━━ SELECTED EXCERPT

From the publisher: “Author, photographer, and biracial farmer Natasha Bowens’ quest to explore her own roots in the soil leads her to unearth a larger story, weaving together the seemingly forgotten history of agriculture for people of color, the issues they face today, and the culture and resilience they bring to food and farming.”

“The New Jim Crow: Mass Incarceration in the Age of Colorblindness” by Michelle Alexander

Legal scholar Michelle Alexander challenges the idea that the election of President Barack Obama signaled an end to racism in the United States, and instead posits the criminal justice system as “a contemporary system of racial control.” 

“The Nickel Boys,” Colson Whitehead

This work of historical fiction is based on the real story of an abusive reform school for boys in Florida. In Colson Whitehead’s version, two friends have different ideas about how to escape the injustices they suffer during the Jim Crow South of the 1960s.

“This Muslim American Life: Dispatches from the War on Terror” by Moustafa Bayoumi

A collection of essays, this work considers the “culture of fear and suspicion” that follows Muslim Americans in the United States and examines how Islamophobia plays out across institutions after the terrorist attacks of September 11, 2001. 

Black is the Body

“Black is the Body: Stories From My Grandmother’s Time, My Mother’s Time, And Mine” by Emily Bernard

A collection of essays about the author’s experiences with race: “Blackness is an art, not a science. It is a paradox: intangible and visceral; a situation and a story. It is the thread that connects these essays, but its significance as an experience emerges randomly, unpredictably.”

“Farming While Black: Soul Fire Farm’s Practical Guide to Liberation on the Land” by Leah Penniman

Soul Fire Farm is a community farm centering people of color and committed to “ending racism and injustice in the farm system.” Farming While Black offers a manual for people of African heritage reclaiming their roles in the food system. 

“The Color of Success: Asian Americans and the Origins of the Model Minority” by Ellen D. Wu

From the publisher: “The Color of Success tells of the astonishing transformation of Asians in the United States from the ‘yellow peril’ to ‘model minorities’—peoples distinct from the white majority but lauded as well-assimilated, upwardly mobile, and exemplars of traditional family values.”

“Queer and Trans Artists Of Color: Stories of Some of Our Lives” by Nia King

This collection of interviews has been described as containing “the future of QPOC art activism.” It centers the ideas of queer and trans artists of color about what it means to survive and find success—and it’s been expanded into additional volumes, too. 

“Algorithms of Oppression: How Search Engines Reinforce Racism” by Safiya Umoja Noble

How do search engines reinforce racism? UCLA associate professor Safiya Umoja Noble researched algorithms and bias for six years to learn about how search engine results uphold stereotypes about black people—as well as the human decisions responsible for creating these systems. 

“The History of White People” by Nell Irvin Painter

From the publisher: “Nell Irvin Painter guides us through more than two thousand years of Western civilization, illuminating not only the invention of race but also the frequent praise of ‘whiteness’ for economic, scientific, and political ends.”

“On Earth We’re Briefly Gorgeous” by Ocean Vuong

Another work of fiction on our list, poet Ocean Vuong’s debut novel is an exploration of race, class, gender, and sexuality as it comes to light for a family grappling with the effects of war in their home country of Vietnam. 

“Why I’m No Longer Talking To White People About Race” by Reni Eddo-Lodge

Inspired by the author’s viral blog post on the same subject, this book unpacks the author’s frustration with “the way that discussions of race and racism in Britain were being led by those who weren’t affected by it,” and posits new ideas for thinking and talking about race. 

“Between the World and Me” by Ta-Nehisi Coates

This powerful work is framed as a letter from the author to his adolescent son, sharing both the history and the modern burdens of racism as it manifests in the United States.

━━━━
━━ DATA UNDER STUDY

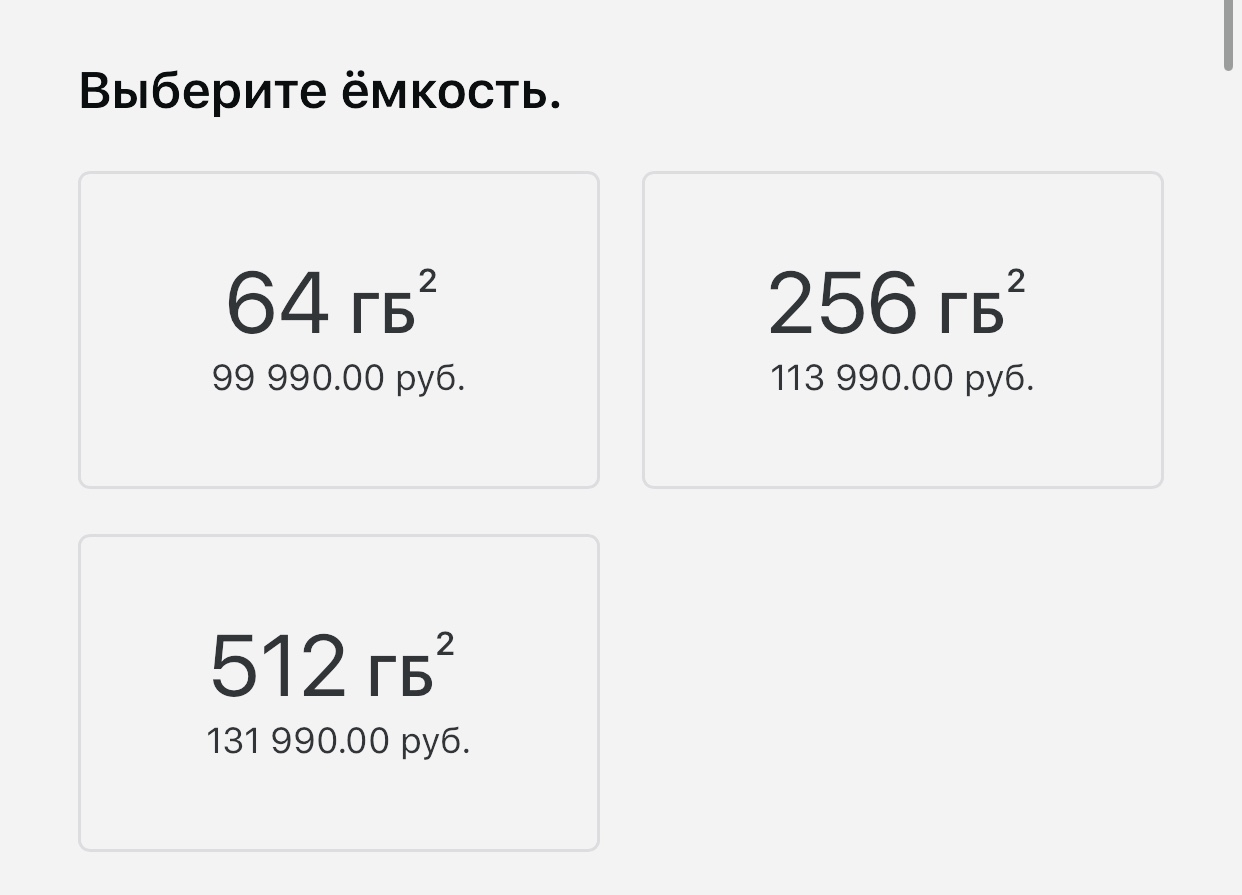Screen dimensions: 1242x895
Task: Open footnote 2 beside 256 ГБ
Action: [1016, 283]
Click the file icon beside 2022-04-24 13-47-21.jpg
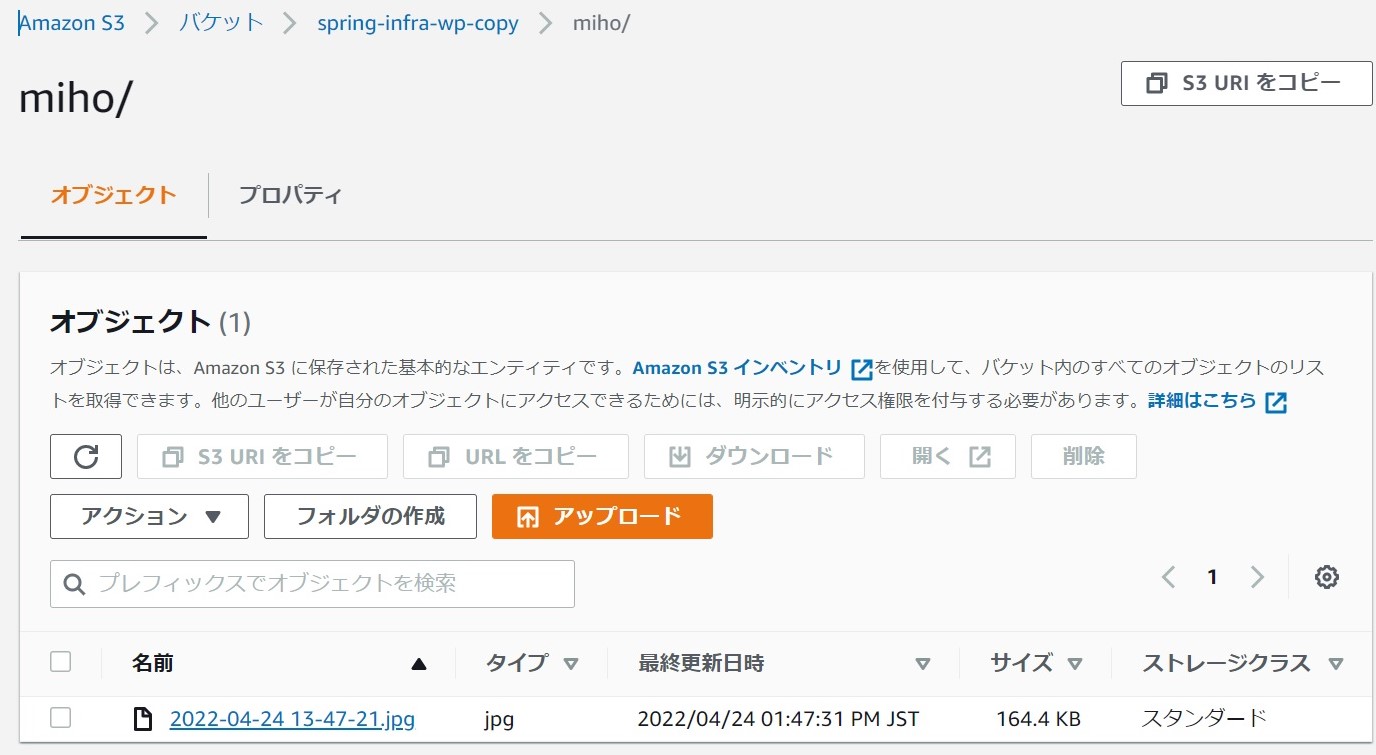The image size is (1376, 755). tap(143, 719)
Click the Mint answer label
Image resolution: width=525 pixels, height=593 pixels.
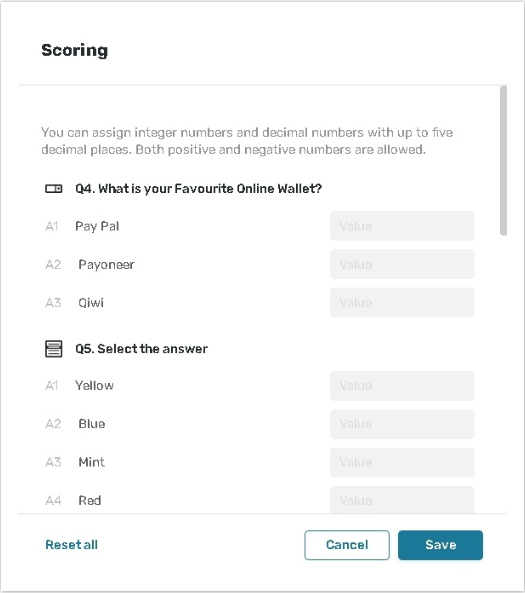[x=92, y=462]
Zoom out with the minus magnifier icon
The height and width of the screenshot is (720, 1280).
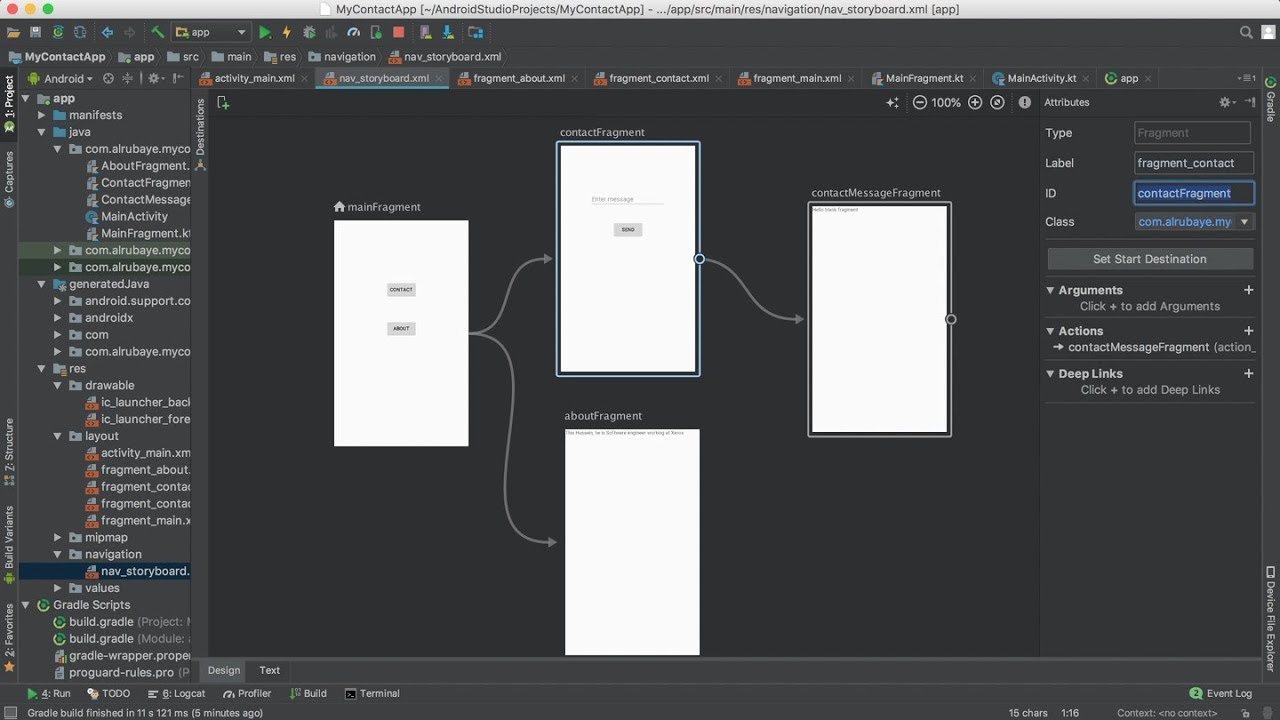pos(920,102)
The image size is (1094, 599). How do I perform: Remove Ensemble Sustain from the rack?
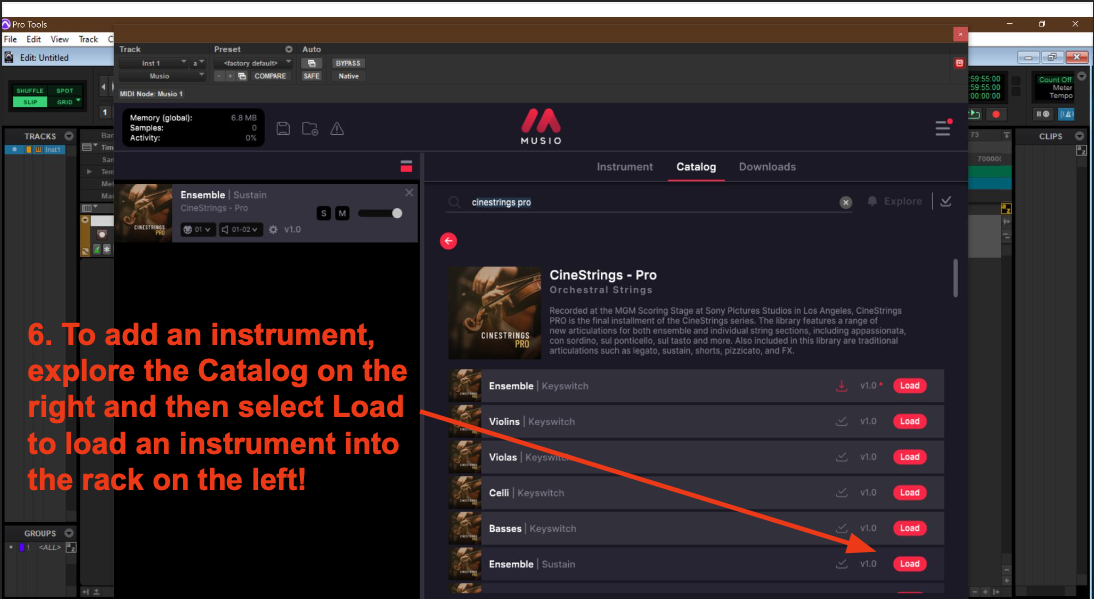tap(409, 193)
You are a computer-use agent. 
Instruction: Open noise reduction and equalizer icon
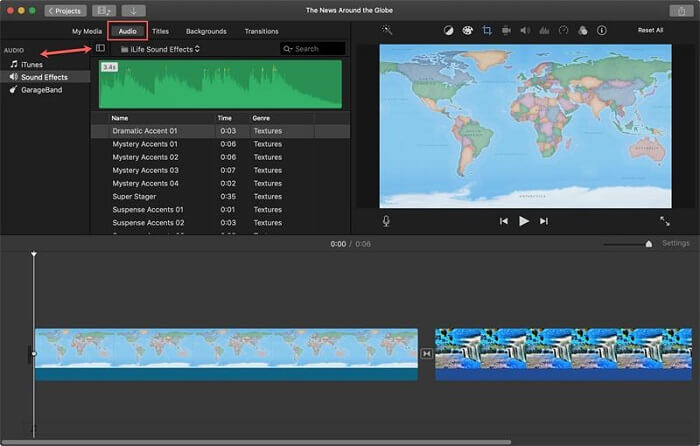544,30
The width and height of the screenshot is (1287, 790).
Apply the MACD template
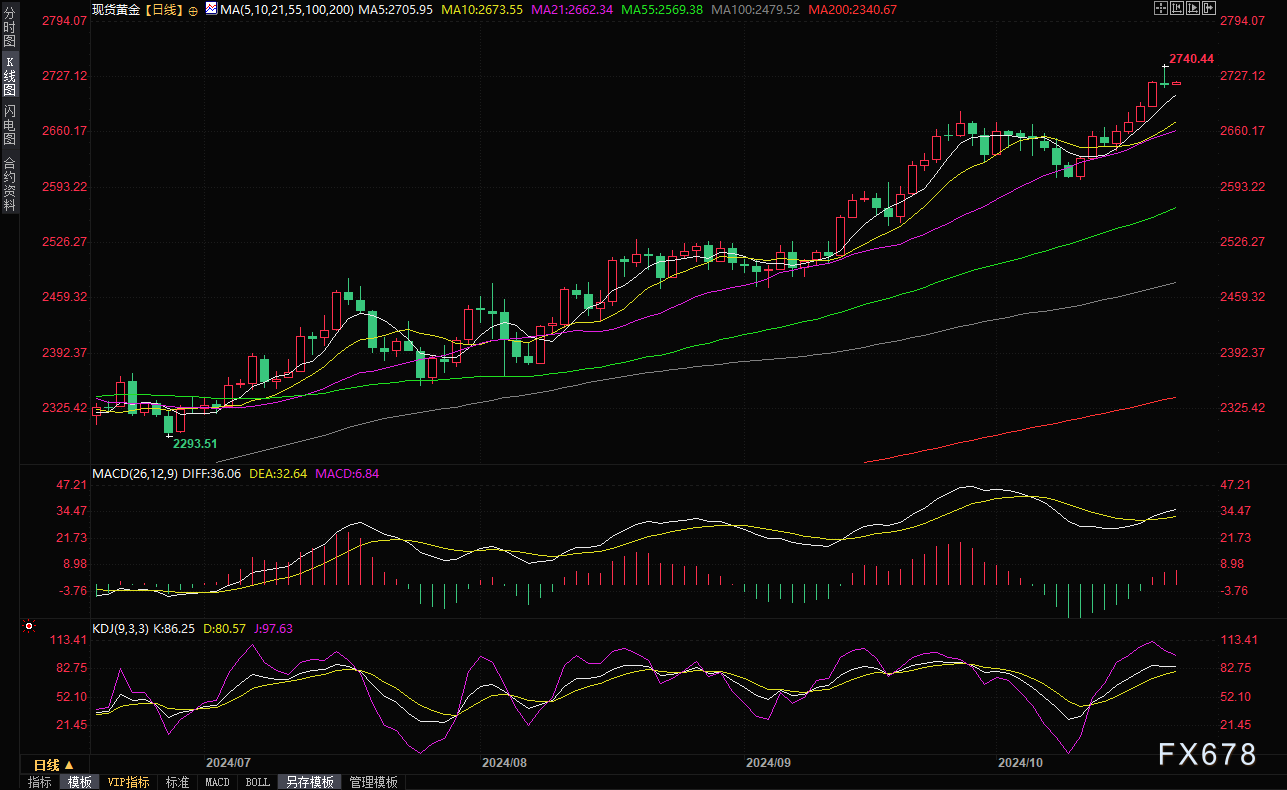click(x=217, y=782)
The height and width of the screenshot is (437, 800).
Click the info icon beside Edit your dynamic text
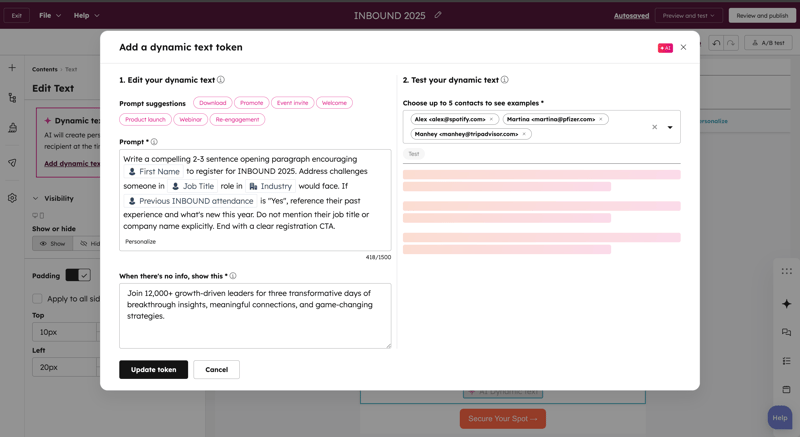221,80
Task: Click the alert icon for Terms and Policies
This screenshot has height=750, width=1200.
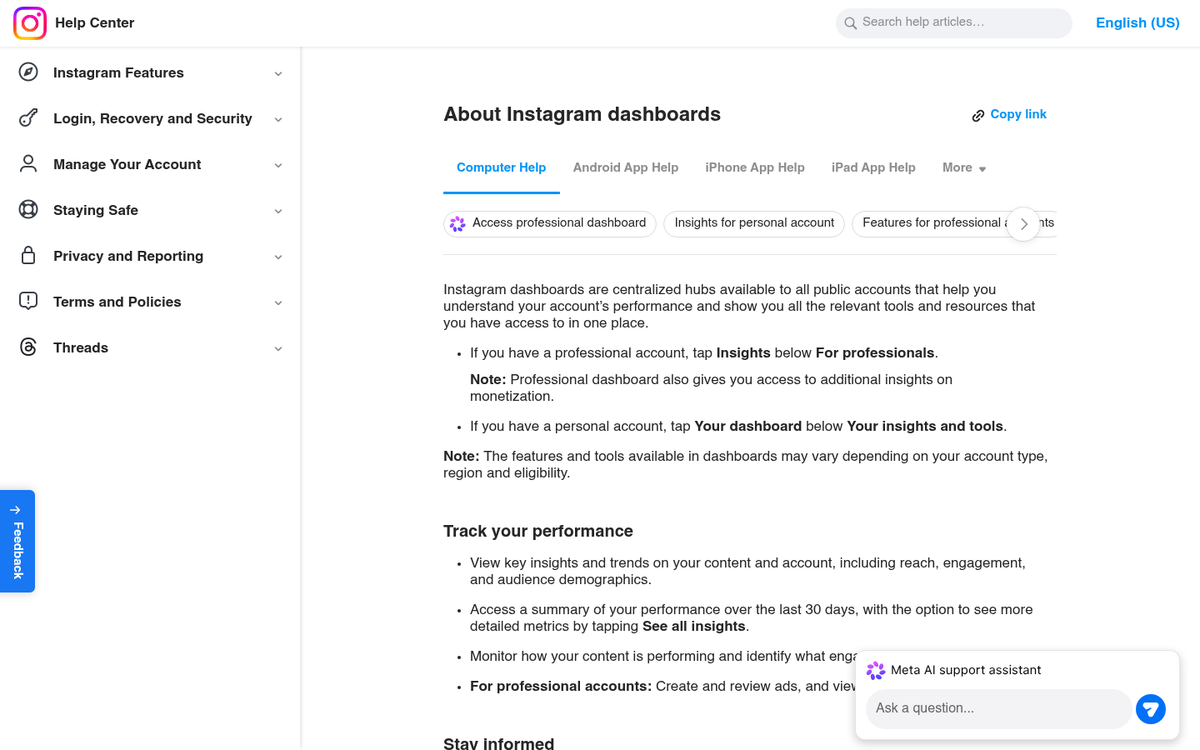Action: pyautogui.click(x=29, y=302)
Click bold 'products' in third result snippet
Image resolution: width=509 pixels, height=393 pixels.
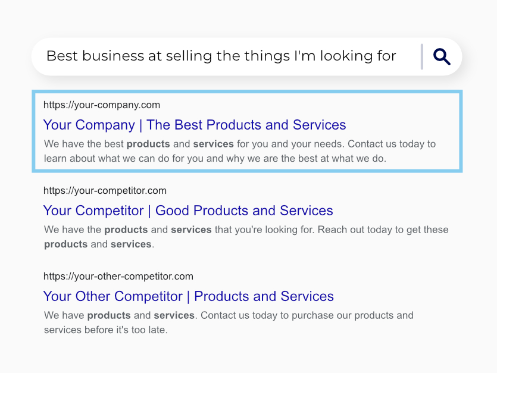tap(109, 315)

━━━━

◆ PROBLEM DESCRIPTION: In the book list, for how many years did Safiya Umoja Noble research algorithms and bias?

◆ WRITTEN ANSWER: Six years.